The Action Mutant…
imagines Project Z involves wall-eyed midgets.
Jackie Chan’s Project A
review by Joe Burrows
Yea, I know. Why don’t I just call this site “The Action Chan” or “Chanaholics Anonymous”? I admit, I am a huge Jackie Chan fan (even with the revelation of this site) and have more of his films in my collection than any other action star. In fact, aside from what I have already reviewed, there are about 18 other Chan films I have in my possession that I plan to review at some point! Don’t worry, though. I’ll watch some Stallone or Van Damme soon enough. It’s all for you, people…it’s all for you.
The Plot, as it was:
Jackie is Dragon Ma, a Coast Guard officer that leads his fellow officers into trying to keep pirates out of the sea.

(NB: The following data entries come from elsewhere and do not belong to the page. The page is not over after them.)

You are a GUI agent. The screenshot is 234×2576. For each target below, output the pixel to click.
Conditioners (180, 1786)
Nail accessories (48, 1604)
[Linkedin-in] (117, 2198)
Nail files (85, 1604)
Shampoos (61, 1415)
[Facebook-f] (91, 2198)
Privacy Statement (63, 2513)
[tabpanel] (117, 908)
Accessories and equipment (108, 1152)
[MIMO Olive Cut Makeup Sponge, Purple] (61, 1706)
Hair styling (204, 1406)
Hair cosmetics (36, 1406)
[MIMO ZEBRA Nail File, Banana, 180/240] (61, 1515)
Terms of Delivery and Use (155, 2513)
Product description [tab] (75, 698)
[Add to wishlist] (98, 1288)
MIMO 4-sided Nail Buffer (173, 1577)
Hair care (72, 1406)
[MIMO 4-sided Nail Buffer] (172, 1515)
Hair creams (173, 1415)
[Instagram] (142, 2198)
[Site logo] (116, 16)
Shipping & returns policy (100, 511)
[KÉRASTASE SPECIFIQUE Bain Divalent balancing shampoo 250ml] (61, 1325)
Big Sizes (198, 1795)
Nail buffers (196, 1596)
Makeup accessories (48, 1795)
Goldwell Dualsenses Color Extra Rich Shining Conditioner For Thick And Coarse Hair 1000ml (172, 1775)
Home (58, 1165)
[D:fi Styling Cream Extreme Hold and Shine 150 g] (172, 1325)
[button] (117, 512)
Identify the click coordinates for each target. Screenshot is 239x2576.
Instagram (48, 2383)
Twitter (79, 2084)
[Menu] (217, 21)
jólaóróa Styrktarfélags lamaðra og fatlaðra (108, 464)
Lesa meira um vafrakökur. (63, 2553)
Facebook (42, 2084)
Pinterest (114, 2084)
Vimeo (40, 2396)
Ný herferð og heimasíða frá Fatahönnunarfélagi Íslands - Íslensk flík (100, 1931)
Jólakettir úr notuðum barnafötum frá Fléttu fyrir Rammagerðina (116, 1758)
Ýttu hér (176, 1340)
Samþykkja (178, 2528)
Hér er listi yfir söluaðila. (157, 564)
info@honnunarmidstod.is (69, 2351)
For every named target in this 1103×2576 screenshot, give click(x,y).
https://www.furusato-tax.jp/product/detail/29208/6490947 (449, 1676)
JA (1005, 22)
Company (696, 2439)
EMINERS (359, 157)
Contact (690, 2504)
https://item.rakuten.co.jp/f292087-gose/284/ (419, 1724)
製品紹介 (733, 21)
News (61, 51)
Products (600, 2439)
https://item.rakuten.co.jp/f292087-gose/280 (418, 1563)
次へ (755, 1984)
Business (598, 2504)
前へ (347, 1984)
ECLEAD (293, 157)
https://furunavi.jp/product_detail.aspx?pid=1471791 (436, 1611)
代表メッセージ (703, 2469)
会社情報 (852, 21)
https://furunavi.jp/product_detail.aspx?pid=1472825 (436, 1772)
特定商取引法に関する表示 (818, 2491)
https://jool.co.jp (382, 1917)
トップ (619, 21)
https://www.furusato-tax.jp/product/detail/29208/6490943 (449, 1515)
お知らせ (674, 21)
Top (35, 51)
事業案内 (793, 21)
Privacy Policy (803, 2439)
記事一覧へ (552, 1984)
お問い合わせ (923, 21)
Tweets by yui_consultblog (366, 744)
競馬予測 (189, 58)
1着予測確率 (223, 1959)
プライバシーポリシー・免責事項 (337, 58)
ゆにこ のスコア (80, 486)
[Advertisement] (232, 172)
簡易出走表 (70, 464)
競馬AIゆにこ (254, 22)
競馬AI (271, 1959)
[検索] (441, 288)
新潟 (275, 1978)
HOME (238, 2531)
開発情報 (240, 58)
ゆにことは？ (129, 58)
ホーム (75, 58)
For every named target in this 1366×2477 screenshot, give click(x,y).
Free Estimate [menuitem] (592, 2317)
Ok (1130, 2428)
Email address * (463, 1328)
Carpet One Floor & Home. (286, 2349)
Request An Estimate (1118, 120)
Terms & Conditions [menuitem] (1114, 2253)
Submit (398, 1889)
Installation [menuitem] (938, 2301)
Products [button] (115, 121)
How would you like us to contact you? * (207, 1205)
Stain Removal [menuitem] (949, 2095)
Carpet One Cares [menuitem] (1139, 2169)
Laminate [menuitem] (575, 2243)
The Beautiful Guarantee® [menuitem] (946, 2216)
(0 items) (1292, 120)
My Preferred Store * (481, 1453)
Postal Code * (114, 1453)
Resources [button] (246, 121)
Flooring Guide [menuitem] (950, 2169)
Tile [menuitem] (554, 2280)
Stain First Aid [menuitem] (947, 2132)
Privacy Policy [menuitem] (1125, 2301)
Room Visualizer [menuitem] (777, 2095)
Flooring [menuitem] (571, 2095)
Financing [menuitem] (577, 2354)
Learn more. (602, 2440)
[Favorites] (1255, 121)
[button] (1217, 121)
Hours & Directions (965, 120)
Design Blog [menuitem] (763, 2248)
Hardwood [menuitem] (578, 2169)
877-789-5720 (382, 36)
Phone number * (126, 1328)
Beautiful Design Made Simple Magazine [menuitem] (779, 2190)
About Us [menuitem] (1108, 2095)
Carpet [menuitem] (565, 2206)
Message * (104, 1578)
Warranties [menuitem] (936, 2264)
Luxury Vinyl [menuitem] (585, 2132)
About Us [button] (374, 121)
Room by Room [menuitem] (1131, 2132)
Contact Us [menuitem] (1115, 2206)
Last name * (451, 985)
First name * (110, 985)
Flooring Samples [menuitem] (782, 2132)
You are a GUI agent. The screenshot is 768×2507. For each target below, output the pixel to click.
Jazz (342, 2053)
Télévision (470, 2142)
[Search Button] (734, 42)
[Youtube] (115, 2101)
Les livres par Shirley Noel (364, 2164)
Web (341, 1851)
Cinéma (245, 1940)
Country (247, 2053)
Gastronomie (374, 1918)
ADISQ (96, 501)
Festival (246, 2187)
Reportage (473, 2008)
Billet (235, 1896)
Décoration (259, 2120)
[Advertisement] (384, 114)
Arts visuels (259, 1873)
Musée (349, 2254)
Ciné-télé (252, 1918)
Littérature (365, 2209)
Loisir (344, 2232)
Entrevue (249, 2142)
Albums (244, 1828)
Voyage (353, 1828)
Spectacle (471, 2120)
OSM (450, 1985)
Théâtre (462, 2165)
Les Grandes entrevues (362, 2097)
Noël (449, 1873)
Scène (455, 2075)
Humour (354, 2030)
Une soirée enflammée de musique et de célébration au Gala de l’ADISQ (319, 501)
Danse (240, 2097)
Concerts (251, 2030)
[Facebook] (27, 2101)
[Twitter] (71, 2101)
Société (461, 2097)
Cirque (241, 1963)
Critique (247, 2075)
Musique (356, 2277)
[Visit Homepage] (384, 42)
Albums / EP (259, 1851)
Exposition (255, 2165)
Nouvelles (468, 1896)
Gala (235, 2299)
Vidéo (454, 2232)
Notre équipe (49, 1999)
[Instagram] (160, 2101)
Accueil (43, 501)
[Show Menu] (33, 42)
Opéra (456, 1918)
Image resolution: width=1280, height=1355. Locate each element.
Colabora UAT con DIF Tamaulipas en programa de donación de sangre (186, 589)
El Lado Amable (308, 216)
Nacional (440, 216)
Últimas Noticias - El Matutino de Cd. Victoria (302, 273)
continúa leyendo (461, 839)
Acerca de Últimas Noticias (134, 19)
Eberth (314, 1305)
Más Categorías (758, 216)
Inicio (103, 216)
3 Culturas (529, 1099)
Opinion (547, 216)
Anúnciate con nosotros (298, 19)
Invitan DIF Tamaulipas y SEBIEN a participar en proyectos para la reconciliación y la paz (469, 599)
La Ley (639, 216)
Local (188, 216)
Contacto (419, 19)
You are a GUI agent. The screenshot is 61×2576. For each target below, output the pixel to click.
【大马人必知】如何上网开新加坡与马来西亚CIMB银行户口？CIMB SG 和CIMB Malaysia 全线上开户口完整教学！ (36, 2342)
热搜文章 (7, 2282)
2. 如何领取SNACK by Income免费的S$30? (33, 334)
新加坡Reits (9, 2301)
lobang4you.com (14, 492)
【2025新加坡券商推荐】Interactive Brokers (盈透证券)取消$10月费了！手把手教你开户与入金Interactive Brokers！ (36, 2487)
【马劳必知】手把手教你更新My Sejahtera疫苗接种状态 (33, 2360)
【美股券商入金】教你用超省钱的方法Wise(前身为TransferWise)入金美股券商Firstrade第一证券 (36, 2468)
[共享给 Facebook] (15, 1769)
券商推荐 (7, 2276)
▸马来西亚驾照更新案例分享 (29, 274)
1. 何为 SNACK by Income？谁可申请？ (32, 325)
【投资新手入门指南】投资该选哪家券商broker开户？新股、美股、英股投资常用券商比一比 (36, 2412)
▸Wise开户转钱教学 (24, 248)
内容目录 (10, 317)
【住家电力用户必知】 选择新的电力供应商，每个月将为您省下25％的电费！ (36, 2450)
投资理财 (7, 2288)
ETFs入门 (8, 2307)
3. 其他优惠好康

After a big fight with the police (their professional rivals), Dragon and his mates are taken off of pirate patrol and bumped down to cops themselves. Turns out the pirates are paying off corrupt officials so they can continue their pillaging ways. Dragon and his men team up with a well known thief named Fats (Sammo Hung) to take on the pirates and end the corruption.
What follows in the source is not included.